Plug Power (NASDAQ: PLUG) stock is down 10%. PLUG stock followed a number of hydrogen, solar and renewables related stocks down in fact - this is not corporate specific, it’s sectorally related. The problem is the change in interest rates. Not the usual effect of such a change on the valuation of a growth company, but the effects upon consumer behaviour. And it’s worth noting that those consumers are being entirely rational - this isn’t an error on their part that might soon pass.
We know what Plug Power does: PLUG stock has declined because the losses have widened out unexpectedly. And the awful thing is that there’s no obvious and clear direction or timescale for the losses to stop. If you’re making gross margin then clearly sales can grow in order to cover overhead. Or at least they might, they could.

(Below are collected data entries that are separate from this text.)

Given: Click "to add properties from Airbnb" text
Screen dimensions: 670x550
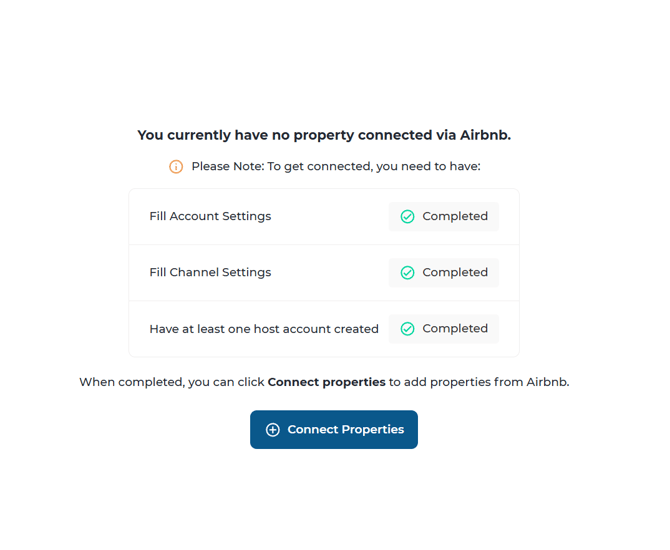Looking at the screenshot, I should [478, 382].

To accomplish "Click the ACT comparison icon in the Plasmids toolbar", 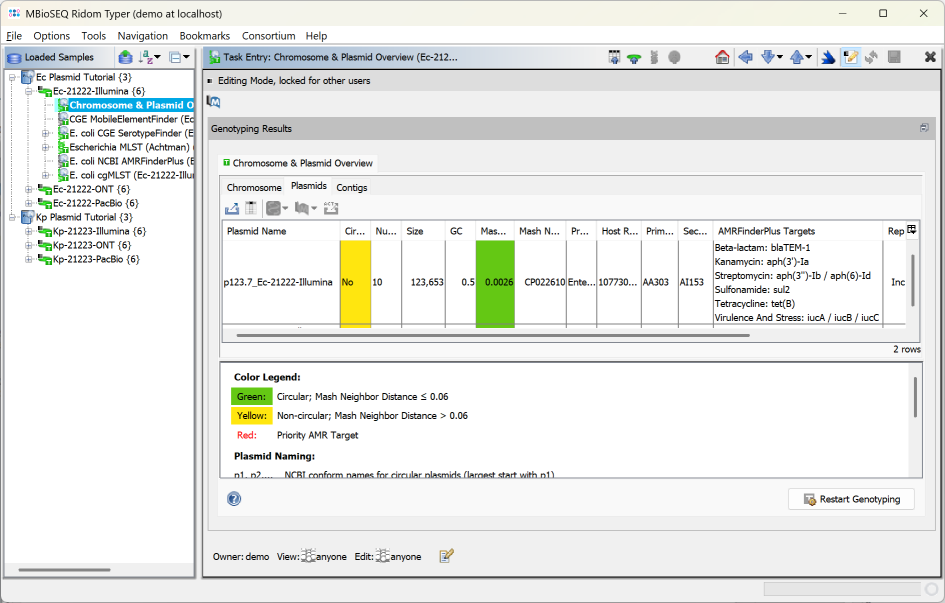I will coord(331,206).
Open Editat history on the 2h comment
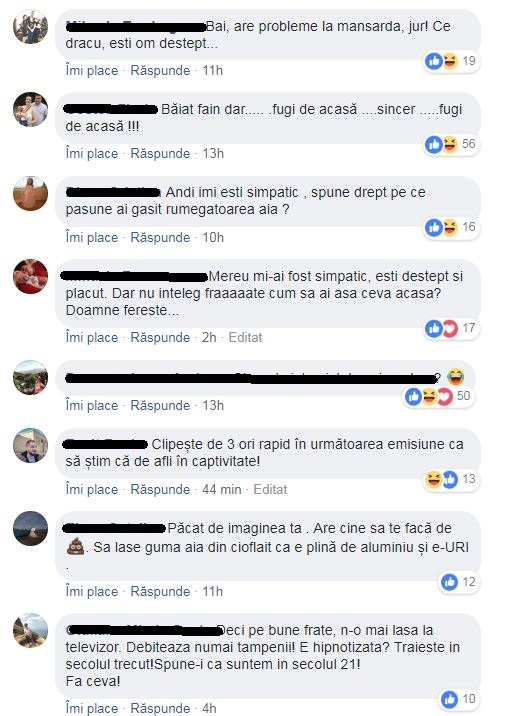Viewport: 513px width, 716px height. pyautogui.click(x=245, y=337)
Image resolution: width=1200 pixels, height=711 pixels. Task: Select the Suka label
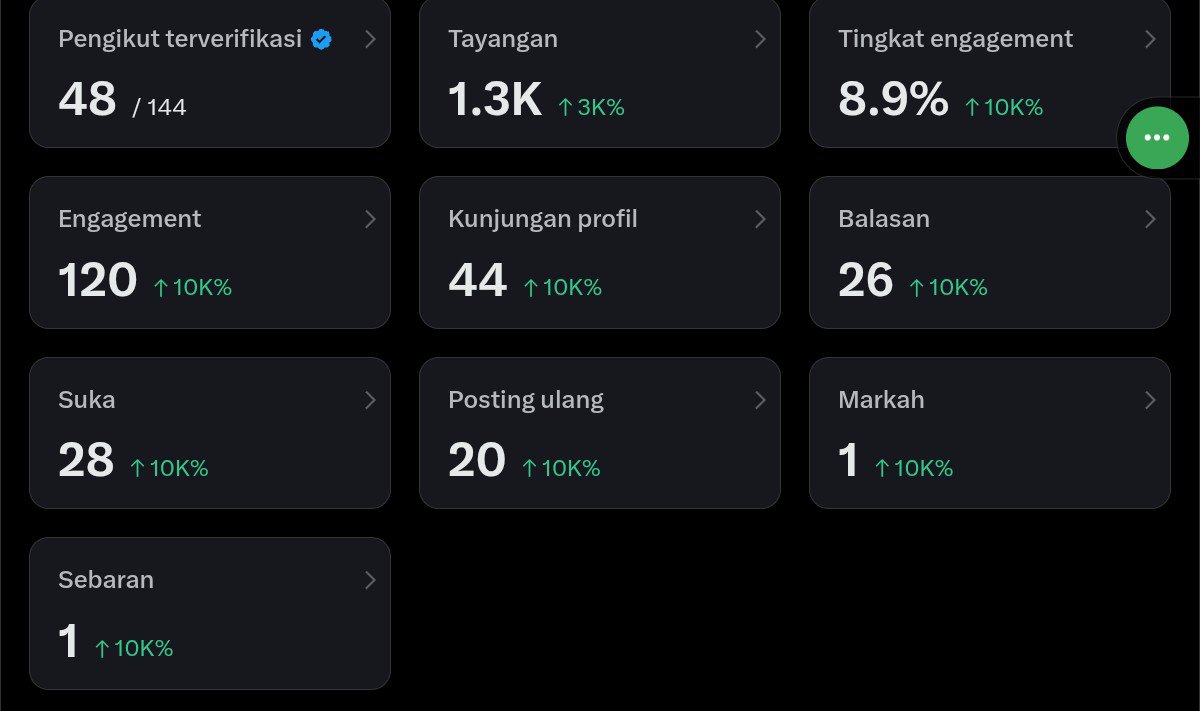87,400
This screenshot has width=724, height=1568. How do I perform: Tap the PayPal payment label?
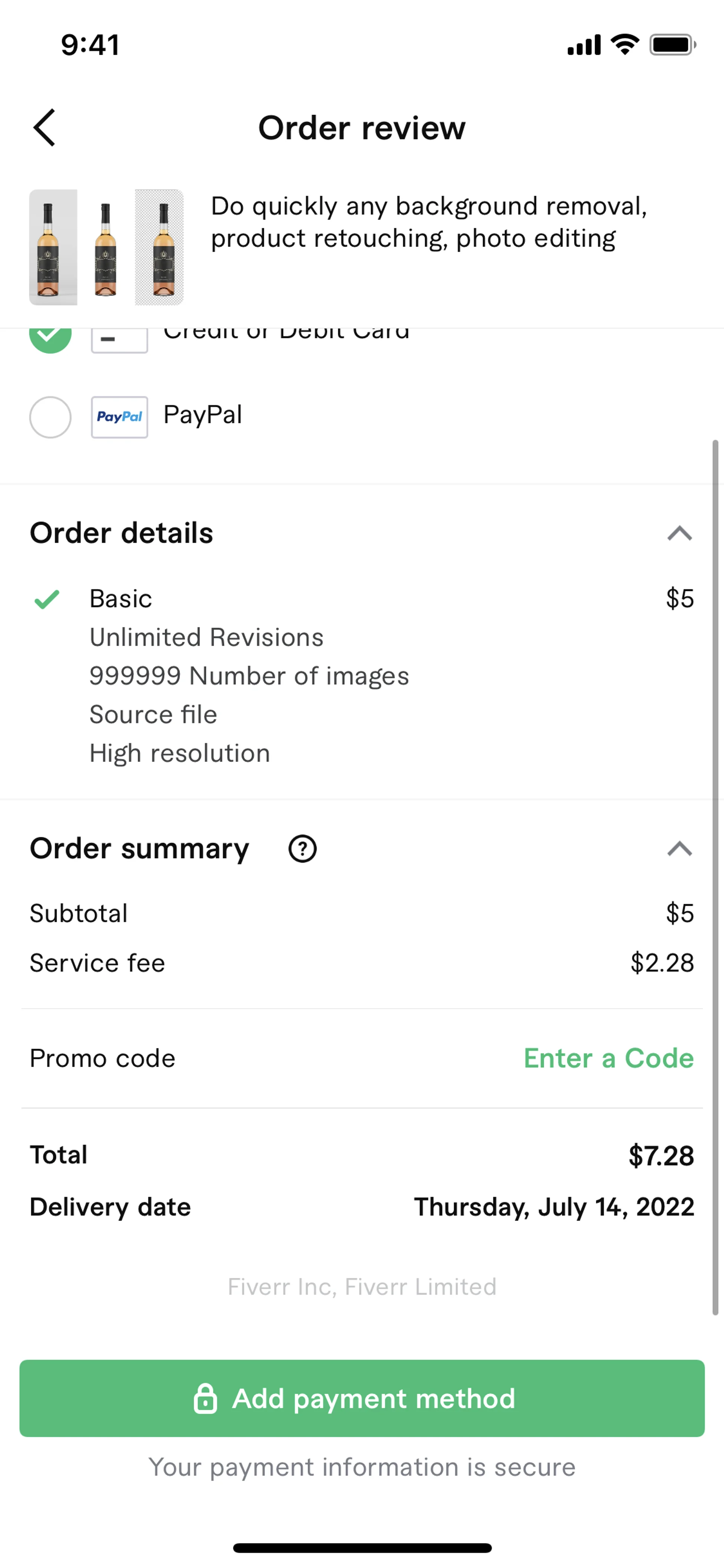202,415
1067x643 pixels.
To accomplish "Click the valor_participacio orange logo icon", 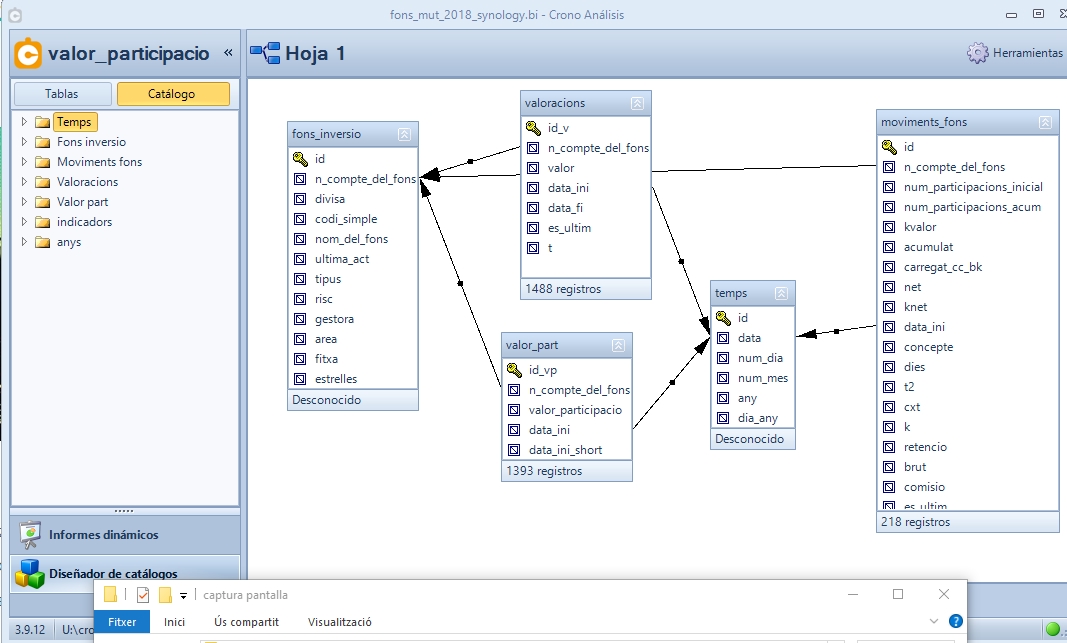I will point(29,53).
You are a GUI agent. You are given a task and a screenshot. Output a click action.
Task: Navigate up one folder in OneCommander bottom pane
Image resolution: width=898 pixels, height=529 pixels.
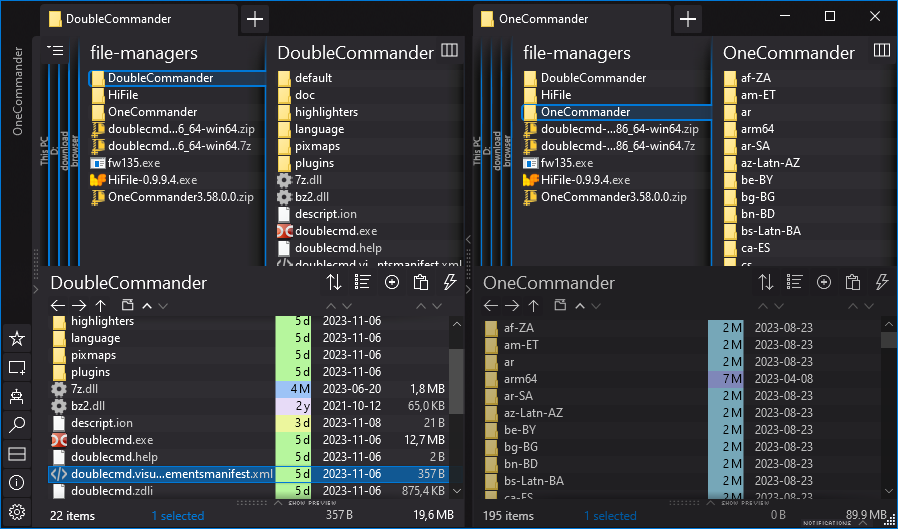pyautogui.click(x=533, y=305)
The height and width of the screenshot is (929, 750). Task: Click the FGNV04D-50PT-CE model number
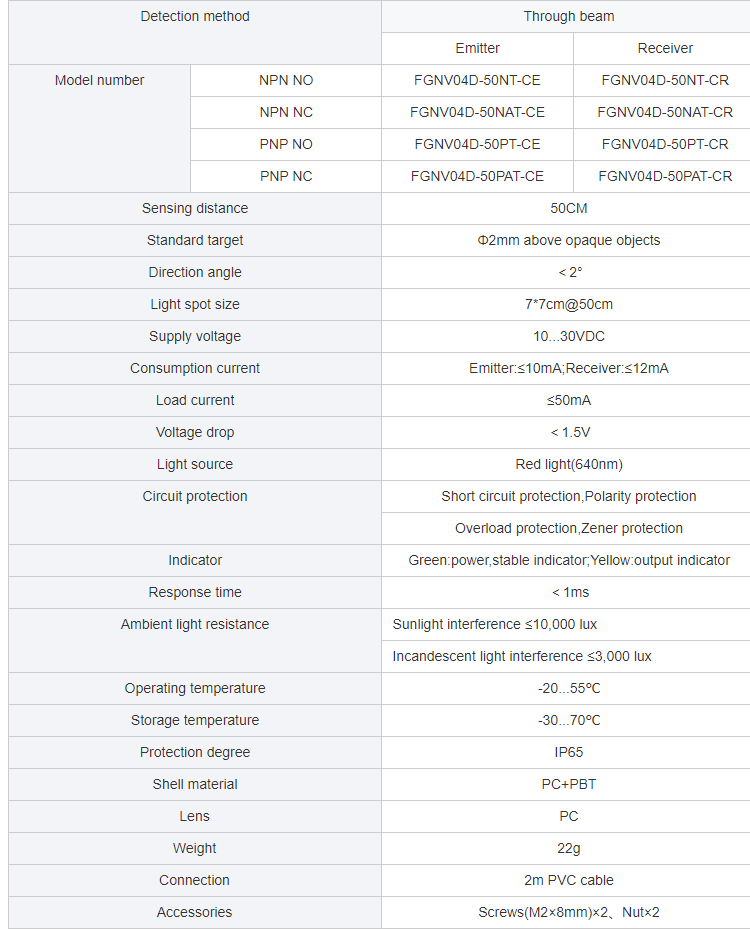[x=477, y=144]
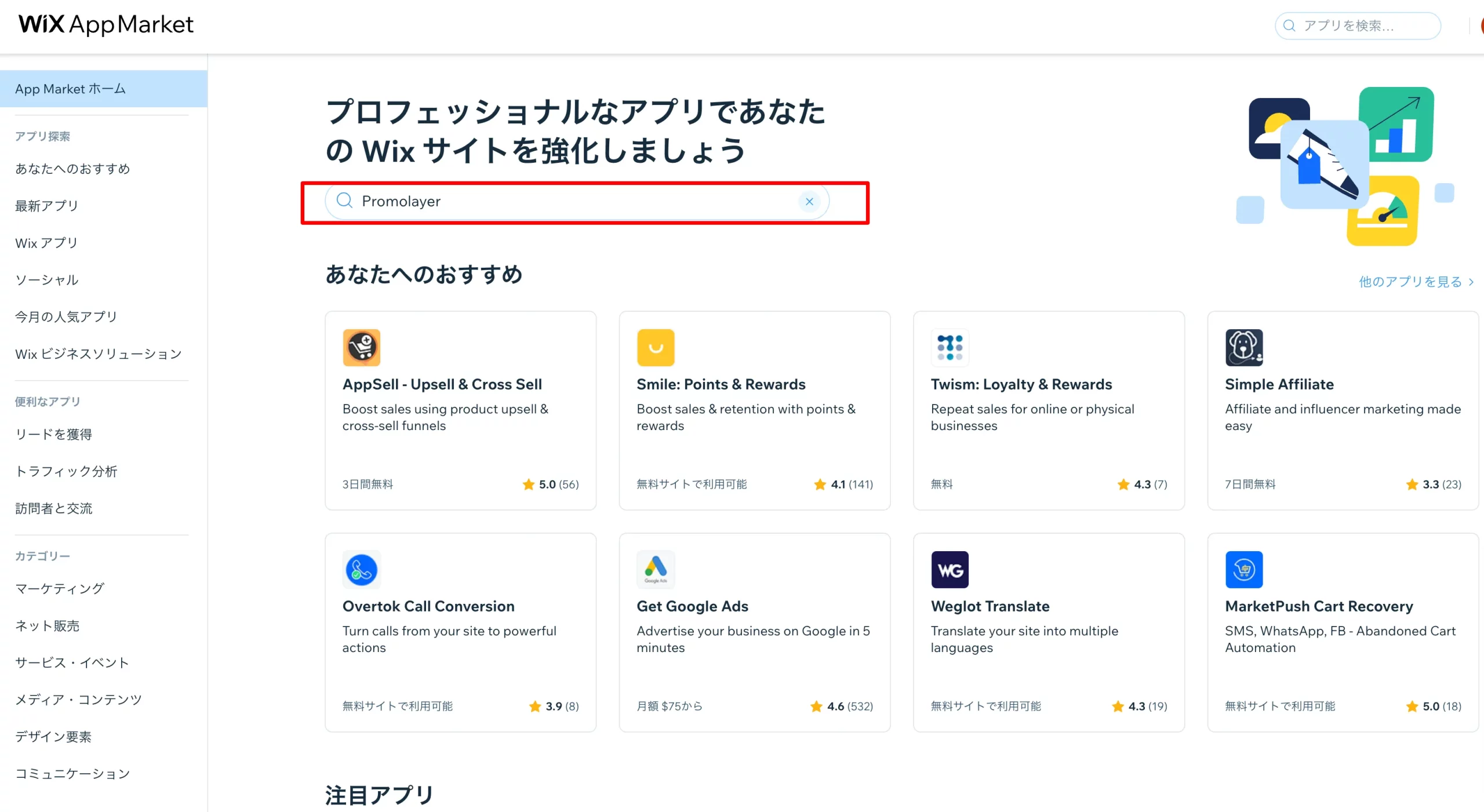Click the top-right アプリを検索 search field

[1358, 26]
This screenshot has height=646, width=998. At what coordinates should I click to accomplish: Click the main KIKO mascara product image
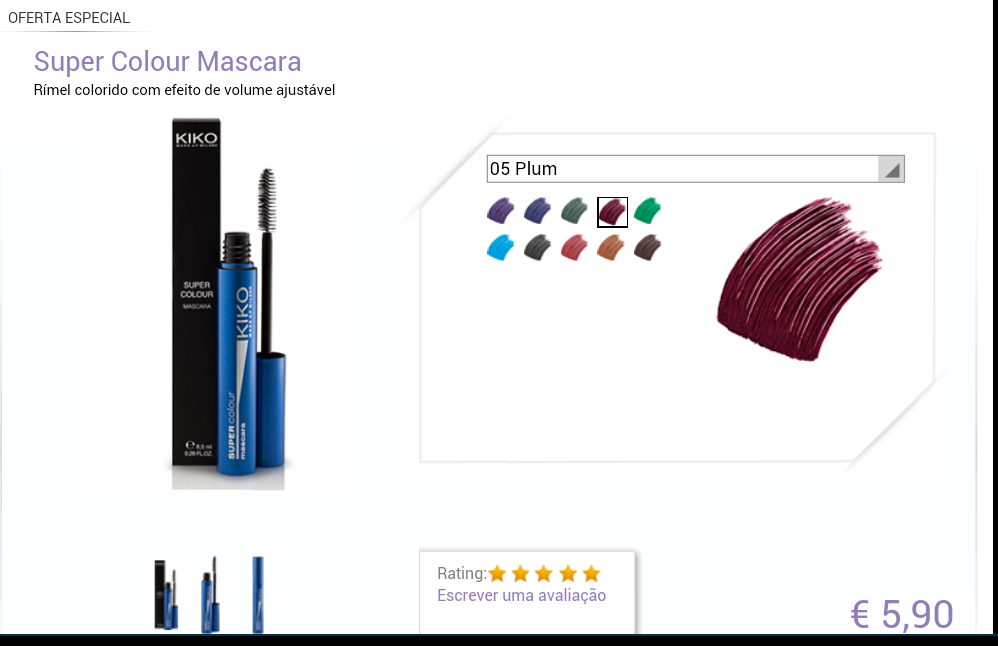click(229, 304)
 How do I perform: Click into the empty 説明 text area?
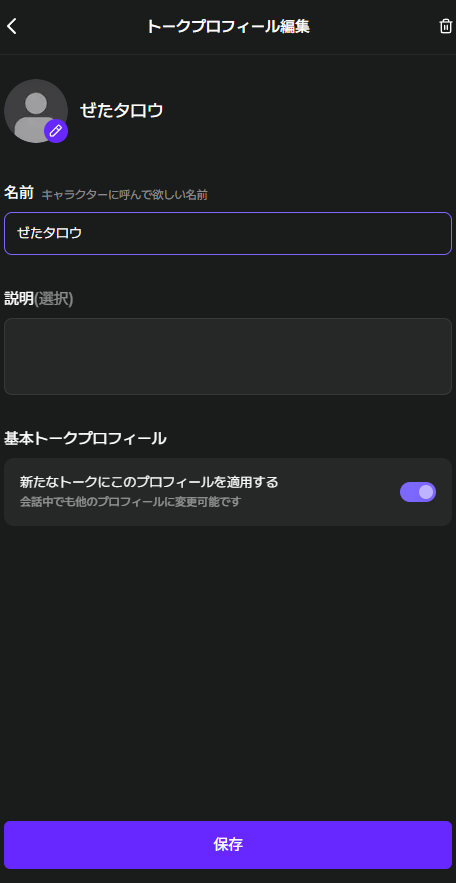(x=228, y=356)
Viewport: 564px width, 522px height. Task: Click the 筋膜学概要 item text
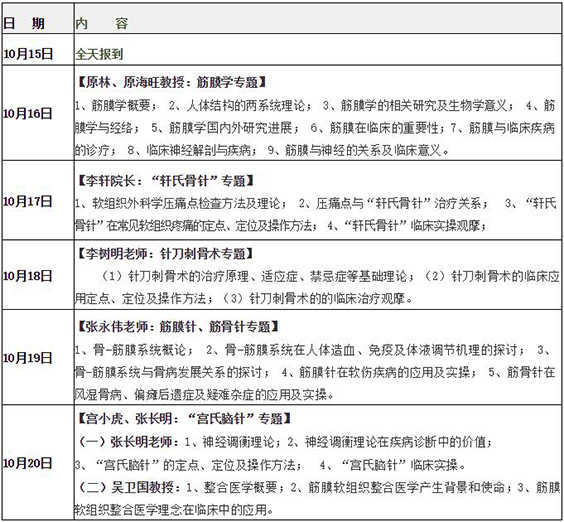tap(120, 105)
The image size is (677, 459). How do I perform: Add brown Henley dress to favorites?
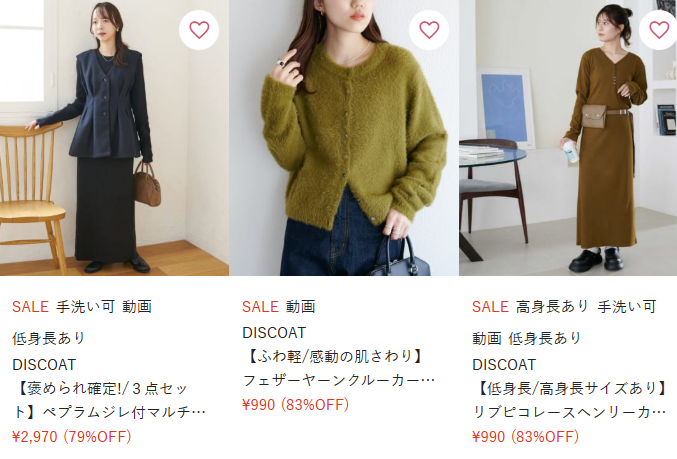point(658,30)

But if gross margin itself is negative then a rather more substantial reset might be necessary. Which is what the current problem seems to be.
Plug Power is actually in a very interesting market area: “Plug Power Inc. delivers end-to-end clean hydrogen and zero-emissions fuel cell solutions for supply chain and logistics applications, on-road electric vehicles, stationary power market, and others in North America and internationally. It engages in building an end-to-end green hydrogen ecosystem, including liquid green hydrogen production, storage and handling, transportation, and dispensing infrastructure.”
- It’s a growth stock, rising interest rates increase the cost of no profits now but maybe profits in the future - the discount rate to be applied to those possible future profits has changed. This is just what happens to capital devouring companies when interest rates rise.
Plug Power stock price from Google Finance
But what’s happening across the sector is something different. The high capital costs of a renewables installation mean that higher interest rates increase their cost. So, rationally, the calculation has changed - fossils are now, comparatively, cheaper than they were. Fewer consumers install renewables therefore. The problem for the renewables sector is that there’s nothing wrong with such a decision either. It’s an entirely rational consumer response to those changes in price. It’s not something we can hope will go away therefore.
The outcome is likely to be more price pressure on renewables equipment manufacturers. Well, OK - but when margins on equipment are already negative that’s not going to be good for Plug Power. Absent a manufacturing or technological breakthrough this just hurts them even more. It’s not obvious that there is a cute solution to this.